Jean-Pierre Lehmann, Président de la Fédération Nationale des Centres-Villes.

* Il y aura bien entendu des mesures générales comme le nettoyage régulier de toutes les surfaces de contact, le port de masques, de visières, d’écrans protecteurs entre clients et commerçants, la mise à disposition de gants, de gel hydroalcoolique, l’accessibilité réduite suivant la taille du magasin, et d’autres mesures que nous oublions.
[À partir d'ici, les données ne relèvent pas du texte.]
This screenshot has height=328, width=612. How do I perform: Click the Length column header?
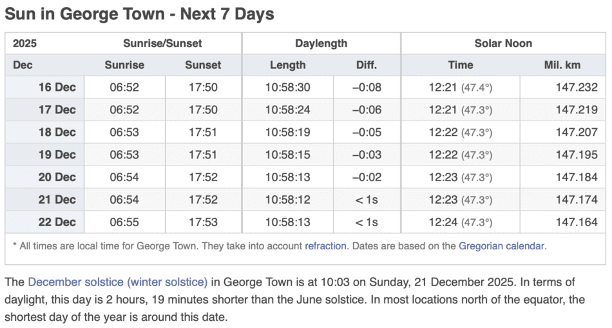point(287,65)

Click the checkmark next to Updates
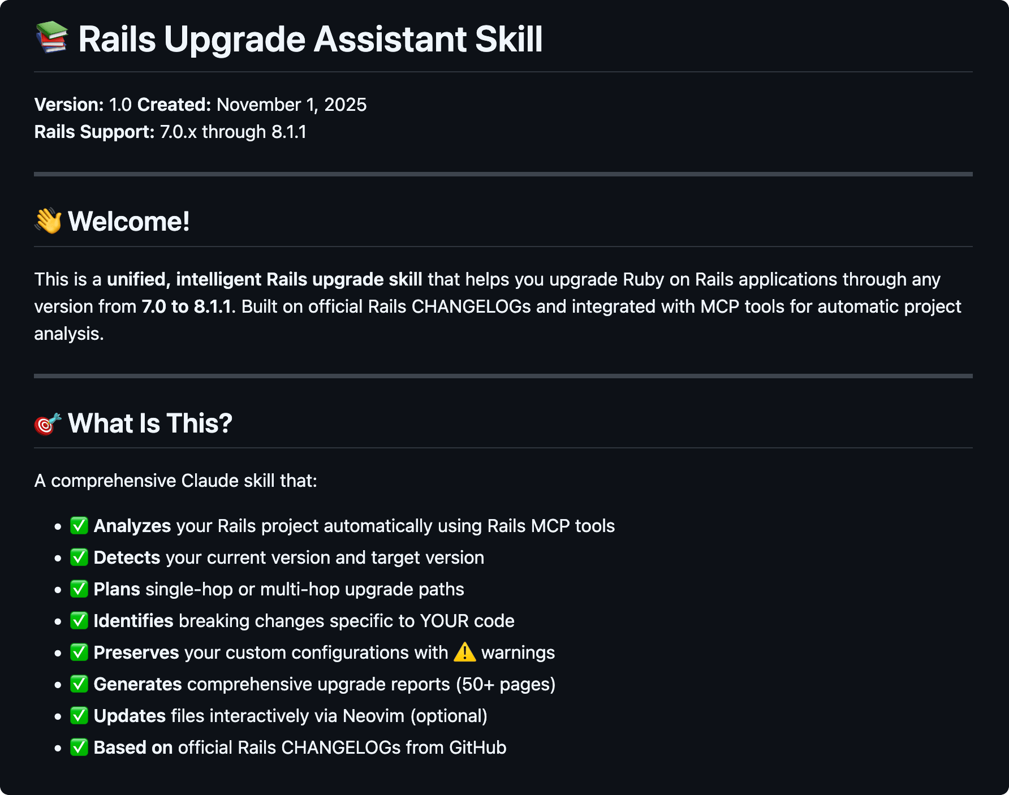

Mais qu’en sera-t-il des mesures particulières en fonction des types de commerces et de métiers qui nécessitent de la proximité ? Comment feront les opticiens pour vendre leurs lunettes, comment feront les esthéticiennes pour s’occuper de leurs client(e)s ? Aura-t-on le droit d’essayer des vêtements dans les boutiques de prêt-à-porter ? Comment les kinésithérapeutes pratiqueront leurs soins ? Et comment feront tous les autres praticiens ? Ce ne sont que quelques exemples parmi la foule de questions auxquelles nous n’avons pas de réponses aujourd’hui. Une chose est sûre, il va falloir que l’on informe précisément chacune de ces professions, et par ricochet les clients et les patients, des nouveaux comportements qu’ils devront adopter.